I said you’re a prat, John Fletcher. Always have been, always will be. I’m fed up of you strutting about like you own the place when you passed your sell-by date years ago. The only time I’ll look forward to seeing you will be at your retirement party.

 

I did a bit of unscientific research on the subject—by which I mean to say that I looked it up on the internet…

 

My Review:

 

I was unprepared for the twists and turns of the diabolically clever Gilly Macmillan. Her fascinating yet despicable characters were as compelling as the well-crafted storylines they inhabited. They squeezed then broke my heart while holding me captive to my Kindle as I hissed and huffed my distress. No one was innocent, except for the condemned patsy, and no one was as they had initially appeared, it was brilliant.

 

Gilly Macmillan has strong word voodoo. Cunningly woven into this adroitly written book were the gut-churning savagery of children, blackmail, police coercion, nefarious manipulations, greed, ambition, corruption, and desperation. The writing was exquisitely nuanced, the wily characters were deeply damaged and irreparably flawed yet keenly described and depicted in a cleverly magnetizing manner. It was riveting, yet tragic and heartbreaking. I was enthralled and even though she turned me inside out, I covet her mad skills and greedily want all her words.

 

New additions to my Brit Vocab list include tearaways which Mr. Google tells me is a wild or reckless person; bung which is a bribe or payoff; and cobblers which apparently has two meanings as it is nonsense to some, and testicles to the Cockneys – although those two things are pretty much the same thing to me 😉

I was provided with a review copy of this stunningly well-crafted book by HarperCollins and TLC Book Tours.

 

About Gilly Macmillan

Gilly Macmillan is the Edgar Nominated and New York Times bestselling author of What She Knew. She grew up in Swindon, Wiltshire and lived in Northern California in her late teens. She worked at The Burlington Magazine and the Hayward Gallery before starting a family. Since then she’s worked as a part-time lecturer in photography, and now writes full-time. She resides in Bristol, England.

Find out more about Gilly at her website, and connect with her on Facebook, Instagram, and Twitter.

25 Replies to “Book Review: I Know You Know by Gilly Macmillan”

  1. Wow.. That was a super review… Hahaha I didn’t know what bung meant.
    Cobbler would be one who repairs shoes, and a sweet dish peach cobbler, it means nonsense (new to me – would I say you are talking cobbler? 🤔🤔) and it means nuts?? The real ones?? Hahaha this was the best part. You have outdone yourself!!!! 😂😂😂😂🤣🤣

  2. I like your term, “strong word voodoo.” It’s a perfect description of what the best authors do. Thanks for a great review — I added the book to my Goodreads to-read shelf!

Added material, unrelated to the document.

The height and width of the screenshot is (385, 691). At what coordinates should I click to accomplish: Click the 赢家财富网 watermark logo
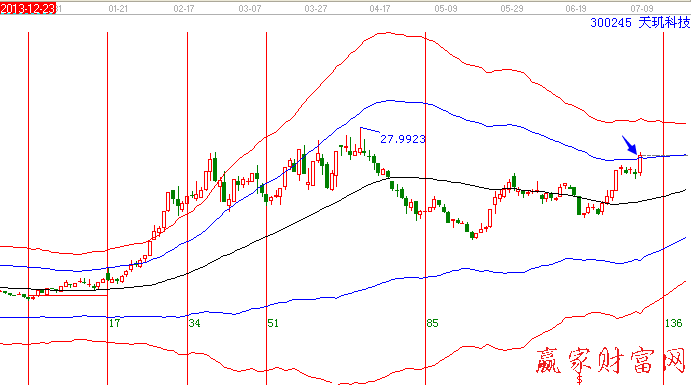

  3. Another one I need to read. Love how your Brit vocab is coming along 😊

  4. This is exactly my kind of book, and with a 5 star review, there’s no way I’m passing this one up! Thanks for the rec!

  5. I’ve been enjoying suspenseful books lately, I want this one. My poor TBR isn’t going to be happy with me.

  6. need to read some suspense novels – been a while since i did read them, and this sounds very intriguing indeed.. and love those new words you learned 🙂

  7. I want this book. Bung also means to put something somewhere eg: ‘where do you want this?’ ‘Just bung it in the cupboard.’ 🙂

  8. Amazing review my friend, now I really want to check this book out it looks and sounds absolutely fantastic and right my alley to boot. Plus I absolutely love and enjoy mystery thriller books as well. Thank you so much for sharing your awesome post DJ.

  9. All suspense thrillers are highly attractive to me. And since you have written such a smashing review…..have to get this. No other option!